What is ethically ok for a potential employer to use in making a hiring decision from social media profiles?

  1. Demonstrations of knowledge on a topic (or lack thereof)
  2. Examples of work that have been shared
  3. Examples of expertise
  4. Publications, such as a blog, relevant to the job being hired for
  5. Recommendations (or lack thereof) from peers, clients and colleagues

What is ethically ok for an employer to use in firing an employee or deciding not to hire a potential applicant from social media profiles?

  1. Incidents of slander or libel
  2. Disclosure of a company’s secrets [potential violation of employee conduct guidelines or NDA agreements]
  3. Concrete lies related to employment [e.g. saying they hold a Ph.D. in Astrophysics when they have a G.E.D.]
  4. Impersonating someone else
  5. Committing fraud or otherwise conducting illegal acts
  6. …I think you see where I’m headed with this list.

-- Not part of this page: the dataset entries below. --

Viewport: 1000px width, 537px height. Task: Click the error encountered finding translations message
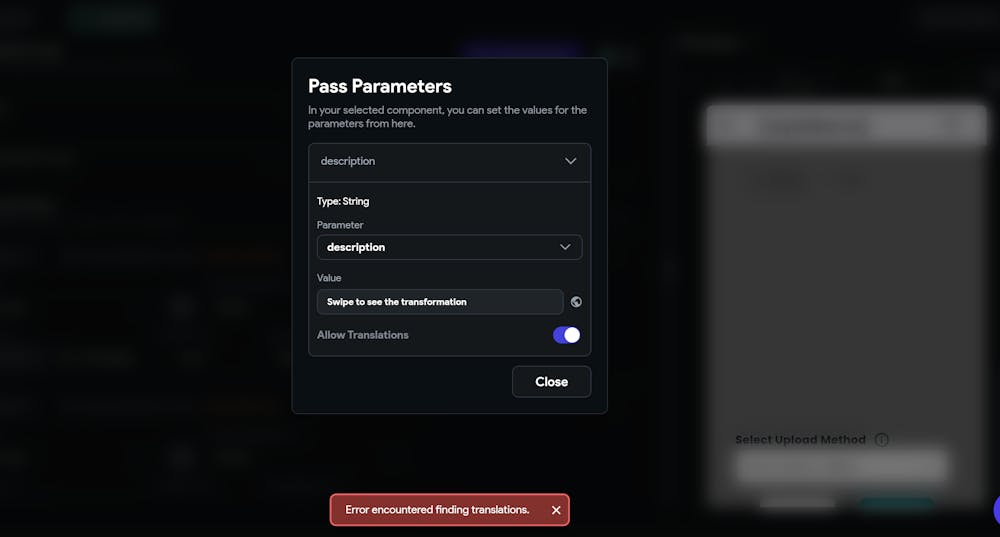(438, 510)

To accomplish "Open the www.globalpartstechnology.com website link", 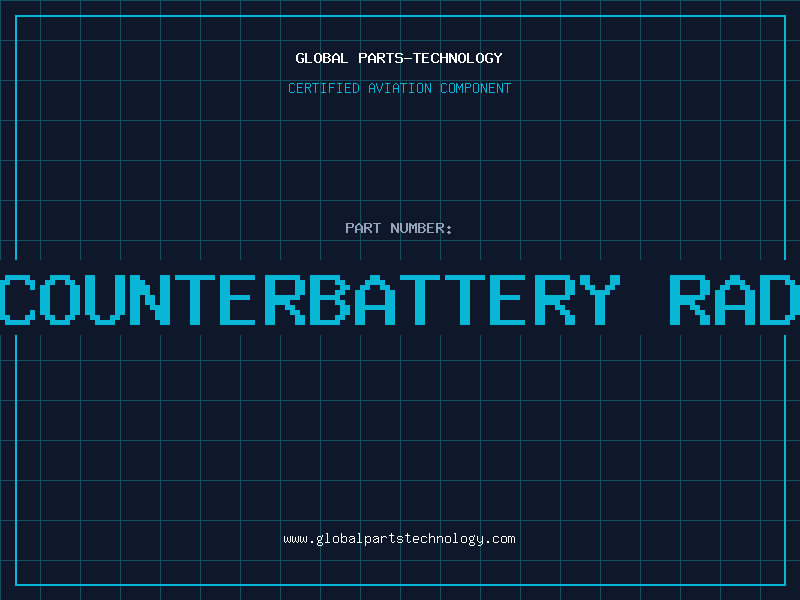I will click(399, 538).
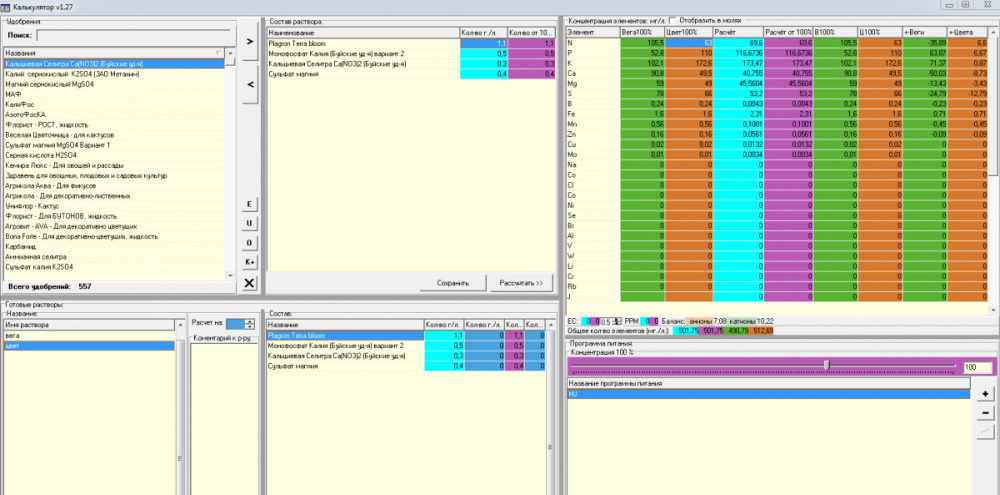Remove nutrition program with minus button

pyautogui.click(x=985, y=413)
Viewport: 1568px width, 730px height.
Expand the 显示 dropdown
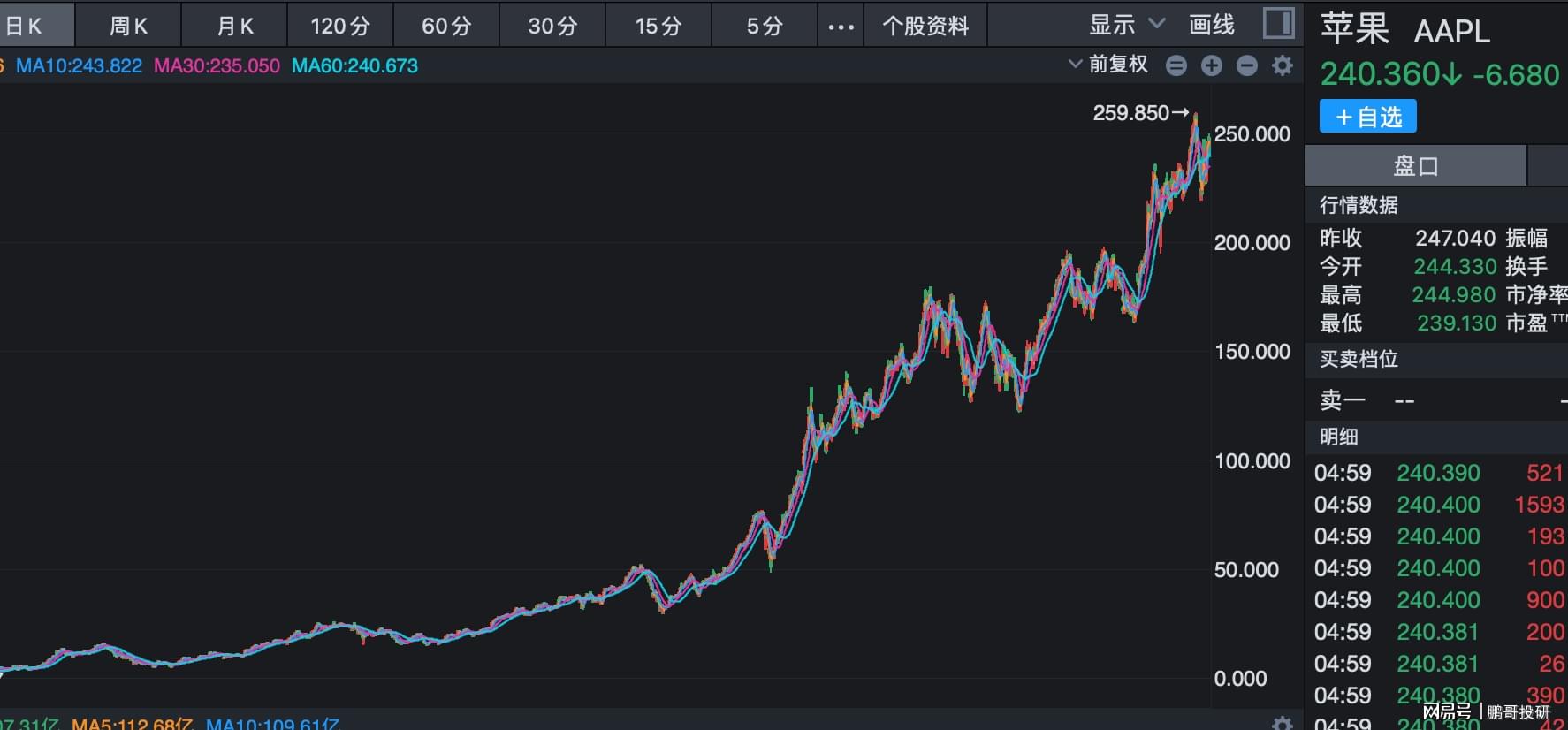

“But, it’s so easy to tell if someone is a jerk online, and I don’t want to work with jerks! This is tying my hands.”

I know. I feel you. I don’t want to work with jerks either. But here’s the thing: you don’t know that person is a jerk. You only know a. their online persona that they have chosen to present to [what they think is] the anonymous internet acts like a jerk and b. they aren’t patient or savvy enough to learn about internet privacy and how to limit their audience. That’s it. You still need to ask better questions and change your interview process to weed out the real jerks. It’s hard, but you can do it. The onus is on you as a potential employer in this online world.

Here’s a bonus pro tip: Once you do hire that golden employee after your now-stellar interview process, you still can’t tell them what to publish to their personal social media accounts. A lot of folks don’t know that tidbit. You may provide clear guidelines about employee conduct in your employee manual. You may clearly outline what would be considered a violation leading to termination. You may hold classes in conducting yourself properly online and not divulging corporate secrets. You may set a rule centering on client confidentiality, or request silence for a period of time during the pre-IPO process per SEC guidelines. You may do a variety of gentle, indirect things to encourage employees to think harder about how they act and present online — but you can’t completely dictate their presence and posts on their personal networks.

Legal eagles and true HR pros who may be reading this, I’d love your take. Where do you think the gaps in the law do the most harm to applicants? What challenges does social media present for your company?

Disclaimer: As always, views are my own and not to be construed as advice from any current client or employer. This advice has been gleaned from over a decade of having to wrangle these challenges for myself and clients.